* _Objectif énoncé a_:
Extrayez des entrées les lignes allant de celle qui contient « Salazar, Marcello Caetano » jusqu'à celle qui contient « o gado das nossas feiras (208, 1571) », ces deux lignes comprises, puis recopiez-les à l'identique.

* _Texte fourni_:
Le Groupe s’est également rangé du côté du Comité consultatif, estimant que le contrôle régulier du stade atteint dans l’application des résolutions de l’Assemblée générale portant sur les questions administratives et budgétaires contribuerait utilement à responsabiliser les États Membres comme l’Organisation. 

M. JAN DE PRETER, Union européenne, a demandé les informations les plus récentes sur la mise en place du cadre de lutte contre la fraude et sur l’évolution du cadre de la gestion des risques.  S’il s’est félicité des mesures prises par le Comité de la gestion, il a prévenu qu’il reste encore beaucoup à faire pour tenir les hauts fonctionnaires comptables de leurs résultats et pas seulement de leurs produits.  Il faut faire plus, a-t-il insisté, pour promouvoir une culture de la responsabilité et veiller à son intégration dans tout le travail du Secrétariat.  Mais, s’est félicité le représentant, les choses vont dans le bons sens.  Il a aussi demandé des informations sur l’impact d’UMOJA sur le renforcement du principe de responsabilité et à ce propos, il a souligné que l’utilisation efficace des ressources, qui a un impact direct sur l’exécution des mandats, doit être au cœur même de tout système de responsabilité.

* _Entrées_:
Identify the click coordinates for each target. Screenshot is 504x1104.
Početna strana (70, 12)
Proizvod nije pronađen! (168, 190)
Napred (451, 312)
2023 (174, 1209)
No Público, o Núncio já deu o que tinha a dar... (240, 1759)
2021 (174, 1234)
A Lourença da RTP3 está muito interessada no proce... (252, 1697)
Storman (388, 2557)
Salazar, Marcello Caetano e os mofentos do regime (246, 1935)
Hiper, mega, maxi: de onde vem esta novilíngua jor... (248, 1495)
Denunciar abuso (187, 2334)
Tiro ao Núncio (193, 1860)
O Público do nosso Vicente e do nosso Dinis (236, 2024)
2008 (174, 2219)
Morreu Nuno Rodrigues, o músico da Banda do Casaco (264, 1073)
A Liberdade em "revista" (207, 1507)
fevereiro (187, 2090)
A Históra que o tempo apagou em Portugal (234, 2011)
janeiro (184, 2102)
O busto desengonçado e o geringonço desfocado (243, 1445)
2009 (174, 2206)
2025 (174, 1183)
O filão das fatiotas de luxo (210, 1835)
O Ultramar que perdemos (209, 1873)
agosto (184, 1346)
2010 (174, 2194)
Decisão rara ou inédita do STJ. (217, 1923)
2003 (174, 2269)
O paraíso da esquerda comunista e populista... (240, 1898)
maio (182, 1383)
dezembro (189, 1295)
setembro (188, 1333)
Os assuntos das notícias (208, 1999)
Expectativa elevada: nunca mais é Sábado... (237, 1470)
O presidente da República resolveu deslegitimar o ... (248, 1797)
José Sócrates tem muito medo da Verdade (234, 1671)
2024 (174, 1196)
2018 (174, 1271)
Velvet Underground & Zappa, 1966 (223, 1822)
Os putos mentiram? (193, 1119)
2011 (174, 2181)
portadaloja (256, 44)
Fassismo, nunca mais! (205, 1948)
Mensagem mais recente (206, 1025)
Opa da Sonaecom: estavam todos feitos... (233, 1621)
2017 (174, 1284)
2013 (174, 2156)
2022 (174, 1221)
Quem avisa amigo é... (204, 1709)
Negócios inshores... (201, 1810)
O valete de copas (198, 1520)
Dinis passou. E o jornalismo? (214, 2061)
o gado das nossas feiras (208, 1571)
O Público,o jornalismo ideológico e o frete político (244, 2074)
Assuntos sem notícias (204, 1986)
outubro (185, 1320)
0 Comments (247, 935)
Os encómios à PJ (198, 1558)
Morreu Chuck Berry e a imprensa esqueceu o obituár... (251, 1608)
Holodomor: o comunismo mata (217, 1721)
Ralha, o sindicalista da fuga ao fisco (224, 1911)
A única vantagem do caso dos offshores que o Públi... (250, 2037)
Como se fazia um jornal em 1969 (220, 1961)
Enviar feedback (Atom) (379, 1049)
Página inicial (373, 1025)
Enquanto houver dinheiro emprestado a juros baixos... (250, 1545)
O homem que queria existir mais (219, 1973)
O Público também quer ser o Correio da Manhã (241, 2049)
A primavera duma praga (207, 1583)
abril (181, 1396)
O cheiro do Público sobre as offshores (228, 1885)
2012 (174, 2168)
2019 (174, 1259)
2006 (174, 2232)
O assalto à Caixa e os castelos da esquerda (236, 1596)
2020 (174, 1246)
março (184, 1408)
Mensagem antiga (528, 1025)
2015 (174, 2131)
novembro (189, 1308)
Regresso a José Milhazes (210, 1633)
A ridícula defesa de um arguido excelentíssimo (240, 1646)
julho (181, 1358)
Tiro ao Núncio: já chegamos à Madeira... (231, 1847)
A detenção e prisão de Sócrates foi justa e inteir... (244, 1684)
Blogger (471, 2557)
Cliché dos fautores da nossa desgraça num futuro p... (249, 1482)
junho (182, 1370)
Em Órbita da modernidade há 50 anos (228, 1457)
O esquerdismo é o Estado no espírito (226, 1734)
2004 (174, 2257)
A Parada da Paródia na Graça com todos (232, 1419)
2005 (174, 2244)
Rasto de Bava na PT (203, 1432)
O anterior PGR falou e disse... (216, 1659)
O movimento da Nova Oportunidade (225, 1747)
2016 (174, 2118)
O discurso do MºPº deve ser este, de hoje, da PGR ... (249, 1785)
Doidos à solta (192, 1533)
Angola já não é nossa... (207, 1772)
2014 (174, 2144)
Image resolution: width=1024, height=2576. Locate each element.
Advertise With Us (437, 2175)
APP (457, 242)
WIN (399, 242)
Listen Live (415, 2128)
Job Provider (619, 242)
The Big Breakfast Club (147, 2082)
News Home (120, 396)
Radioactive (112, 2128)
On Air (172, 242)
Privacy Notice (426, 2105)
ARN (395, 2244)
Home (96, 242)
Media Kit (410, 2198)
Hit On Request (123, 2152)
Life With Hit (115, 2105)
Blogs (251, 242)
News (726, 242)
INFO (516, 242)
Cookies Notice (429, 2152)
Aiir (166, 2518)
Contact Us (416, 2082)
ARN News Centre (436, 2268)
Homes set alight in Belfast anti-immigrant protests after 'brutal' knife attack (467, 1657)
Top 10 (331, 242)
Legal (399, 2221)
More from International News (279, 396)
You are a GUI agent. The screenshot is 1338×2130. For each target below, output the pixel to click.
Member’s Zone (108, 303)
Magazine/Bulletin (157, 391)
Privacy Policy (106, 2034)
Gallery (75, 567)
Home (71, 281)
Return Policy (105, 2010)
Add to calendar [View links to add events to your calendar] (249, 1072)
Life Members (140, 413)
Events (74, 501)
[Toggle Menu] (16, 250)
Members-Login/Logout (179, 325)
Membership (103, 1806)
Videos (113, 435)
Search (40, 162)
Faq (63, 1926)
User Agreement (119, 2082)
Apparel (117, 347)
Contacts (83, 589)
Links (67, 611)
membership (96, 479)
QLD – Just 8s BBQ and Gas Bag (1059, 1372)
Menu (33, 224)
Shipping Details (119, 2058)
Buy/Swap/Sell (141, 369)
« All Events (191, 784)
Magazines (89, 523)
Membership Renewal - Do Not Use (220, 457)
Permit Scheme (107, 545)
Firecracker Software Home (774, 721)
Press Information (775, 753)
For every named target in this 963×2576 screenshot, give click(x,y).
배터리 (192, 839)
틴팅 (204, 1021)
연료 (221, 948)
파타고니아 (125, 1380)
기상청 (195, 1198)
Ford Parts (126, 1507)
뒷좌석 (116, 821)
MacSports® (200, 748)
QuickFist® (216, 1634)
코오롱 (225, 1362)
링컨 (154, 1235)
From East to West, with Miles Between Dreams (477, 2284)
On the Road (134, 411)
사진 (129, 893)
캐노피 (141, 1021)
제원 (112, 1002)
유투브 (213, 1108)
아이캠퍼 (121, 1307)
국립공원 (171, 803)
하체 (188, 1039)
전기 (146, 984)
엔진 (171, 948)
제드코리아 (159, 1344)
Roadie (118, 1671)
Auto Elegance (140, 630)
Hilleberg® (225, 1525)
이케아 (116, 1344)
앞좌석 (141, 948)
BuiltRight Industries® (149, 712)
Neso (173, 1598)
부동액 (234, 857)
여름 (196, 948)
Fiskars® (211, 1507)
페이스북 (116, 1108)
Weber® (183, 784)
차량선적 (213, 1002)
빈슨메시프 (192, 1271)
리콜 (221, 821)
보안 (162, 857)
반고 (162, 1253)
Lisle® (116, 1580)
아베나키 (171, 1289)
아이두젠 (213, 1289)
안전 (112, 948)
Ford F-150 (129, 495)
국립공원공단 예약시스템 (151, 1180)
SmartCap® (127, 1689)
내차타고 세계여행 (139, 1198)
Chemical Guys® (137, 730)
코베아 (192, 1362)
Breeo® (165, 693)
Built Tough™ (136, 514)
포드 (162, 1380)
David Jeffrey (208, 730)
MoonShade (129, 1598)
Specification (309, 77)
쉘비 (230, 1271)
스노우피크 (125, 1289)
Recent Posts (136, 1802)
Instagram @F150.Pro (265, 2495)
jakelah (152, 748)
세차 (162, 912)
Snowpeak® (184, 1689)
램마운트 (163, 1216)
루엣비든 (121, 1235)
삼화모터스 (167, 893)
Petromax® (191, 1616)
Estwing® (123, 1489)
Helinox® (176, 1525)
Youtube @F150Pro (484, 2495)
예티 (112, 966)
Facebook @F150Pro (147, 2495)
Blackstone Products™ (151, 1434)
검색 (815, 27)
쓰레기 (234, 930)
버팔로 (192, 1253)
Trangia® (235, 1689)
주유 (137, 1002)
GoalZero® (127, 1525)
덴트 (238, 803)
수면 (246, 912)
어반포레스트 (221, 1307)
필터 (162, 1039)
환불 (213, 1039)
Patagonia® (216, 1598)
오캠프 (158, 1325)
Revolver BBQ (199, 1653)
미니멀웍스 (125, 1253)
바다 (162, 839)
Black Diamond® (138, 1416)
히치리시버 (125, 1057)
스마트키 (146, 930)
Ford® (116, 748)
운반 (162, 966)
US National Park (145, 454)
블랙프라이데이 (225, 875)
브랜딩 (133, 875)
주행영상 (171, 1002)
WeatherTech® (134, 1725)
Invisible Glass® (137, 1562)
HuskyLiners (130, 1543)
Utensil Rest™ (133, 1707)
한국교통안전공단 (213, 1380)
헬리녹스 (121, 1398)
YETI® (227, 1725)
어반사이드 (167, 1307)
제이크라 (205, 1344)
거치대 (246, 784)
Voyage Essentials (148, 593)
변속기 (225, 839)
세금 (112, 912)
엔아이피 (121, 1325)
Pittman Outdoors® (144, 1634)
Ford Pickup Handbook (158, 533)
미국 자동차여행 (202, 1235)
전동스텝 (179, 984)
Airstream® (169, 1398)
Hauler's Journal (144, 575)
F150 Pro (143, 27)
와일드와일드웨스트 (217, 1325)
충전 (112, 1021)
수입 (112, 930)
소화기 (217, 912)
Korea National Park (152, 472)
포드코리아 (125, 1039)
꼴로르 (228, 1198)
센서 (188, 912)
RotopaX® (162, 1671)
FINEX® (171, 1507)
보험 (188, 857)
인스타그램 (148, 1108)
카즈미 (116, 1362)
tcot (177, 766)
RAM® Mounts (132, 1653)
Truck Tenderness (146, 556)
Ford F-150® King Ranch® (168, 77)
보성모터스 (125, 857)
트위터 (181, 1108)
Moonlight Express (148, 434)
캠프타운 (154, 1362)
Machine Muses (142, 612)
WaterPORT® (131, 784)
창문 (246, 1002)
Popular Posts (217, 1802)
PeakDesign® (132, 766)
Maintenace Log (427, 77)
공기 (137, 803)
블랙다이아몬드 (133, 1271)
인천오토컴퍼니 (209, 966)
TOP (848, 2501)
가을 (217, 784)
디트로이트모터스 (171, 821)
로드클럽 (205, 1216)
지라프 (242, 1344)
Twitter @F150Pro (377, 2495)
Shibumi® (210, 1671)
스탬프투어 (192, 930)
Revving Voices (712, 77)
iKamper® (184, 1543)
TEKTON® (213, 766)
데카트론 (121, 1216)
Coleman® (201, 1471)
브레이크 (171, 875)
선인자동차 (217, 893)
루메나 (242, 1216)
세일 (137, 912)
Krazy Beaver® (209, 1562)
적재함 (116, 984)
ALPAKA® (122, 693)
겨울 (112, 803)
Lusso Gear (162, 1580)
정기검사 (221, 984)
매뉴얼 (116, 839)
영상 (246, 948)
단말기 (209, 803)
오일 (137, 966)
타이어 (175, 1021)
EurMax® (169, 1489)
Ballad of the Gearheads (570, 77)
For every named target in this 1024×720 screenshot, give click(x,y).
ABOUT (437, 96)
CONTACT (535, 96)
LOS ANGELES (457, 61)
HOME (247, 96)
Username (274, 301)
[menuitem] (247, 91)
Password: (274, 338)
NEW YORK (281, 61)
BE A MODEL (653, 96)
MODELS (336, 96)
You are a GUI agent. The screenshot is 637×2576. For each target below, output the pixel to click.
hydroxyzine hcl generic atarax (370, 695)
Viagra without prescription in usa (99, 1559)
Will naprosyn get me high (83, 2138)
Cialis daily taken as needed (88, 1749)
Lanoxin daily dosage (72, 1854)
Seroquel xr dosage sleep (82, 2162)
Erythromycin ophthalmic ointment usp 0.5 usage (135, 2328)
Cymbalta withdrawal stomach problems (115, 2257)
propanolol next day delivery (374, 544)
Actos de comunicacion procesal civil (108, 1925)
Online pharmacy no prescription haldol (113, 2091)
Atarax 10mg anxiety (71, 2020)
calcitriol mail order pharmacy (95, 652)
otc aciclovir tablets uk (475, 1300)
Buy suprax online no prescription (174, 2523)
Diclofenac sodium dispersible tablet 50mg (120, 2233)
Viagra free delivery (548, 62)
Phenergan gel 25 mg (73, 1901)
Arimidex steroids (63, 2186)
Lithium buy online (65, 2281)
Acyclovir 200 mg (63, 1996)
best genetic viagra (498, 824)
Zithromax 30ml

* _Objectif énoncé b_:
Dans le texte fourni, reprenez le passage qui commence par « Le Groupe s’est » et s'arrête après « Membres comme l’Organisation. », en remplaçant « États Membres » par « pays membres ».

* _Réponse correcte a_:
Salazar, Marcello Caetano e os mofentos do regime (246, 1935)
Hiper, mega, maxi: de onde vem esta novilíngua jor... (248, 1495)
Denunciar abuso (187, 2334)
Tiro ao Núncio (193, 1860)
O Público do nosso Vicente e do nosso Dinis (236, 2024)
2008 (174, 2219)
Morreu Nuno Rodrigues, o músico da Banda do Casaco (264, 1073)
A Liberdade em "revista" (207, 1507)
fevereiro (187, 2090)
A Históra que o tempo apagou em Portugal (234, 2011)
janeiro (184, 2102)
O busto desengonçado e o geringonço desfocado (243, 1445)
2009 (174, 2206)
2025 (174, 1183)
O filão das fatiotas de luxo (210, 1835)
O Ultramar que perdemos (209, 1873)
agosto (184, 1346)
2010 (174, 2194)
Decisão rara ou inédita do STJ. (217, 1923)
2003 (174, 2269)
O paraíso da esquerda comunista e populista... (240, 1898)
maio (182, 1383)
dezembro (189, 1295)
setembro (188, 1333)
Os assuntos das notícias (208, 1999)
Expectativa elevada: nunca mais é Sábado... (237, 1470)
O presidente da República resolveu deslegitimar o ... (248, 1797)
José Sócrates tem muito medo da Verdade (234, 1671)
2024 (174, 1196)
2018 (174, 1271)
Velvet Underground & Zappa, 1966 (223, 1822)
Os putos mentiram? (193, 1119)
2011 (174, 2181)
portadaloja (256, 44)
Fassismo, nunca mais! (205, 1948)
Mensagem mais recente (206, 1025)
Opa da Sonaecom: estavam todos feitos... (233, 1621)
2017 (174, 1284)
2013 (174, 2156)
2022 (174, 1221)
Quem avisa amigo é... (204, 1709)
Negócios inshores... (201, 1810)
O valete de copas (198, 1520)
Dinis passou. E o jornalismo? (214, 2061)
o gado das nossas feiras (208, 1571)

* _Réponse correcte b_:
Le Groupe s’est également rangé du côté du Comité consultatif, estimant que le contrôle régulier du stade atteint dans l’application des résolutions de l’Assemblée générale portant sur les questions administratives et budgétaires contribuerait utilement à responsabiliser les pays membres comme l’Organisation.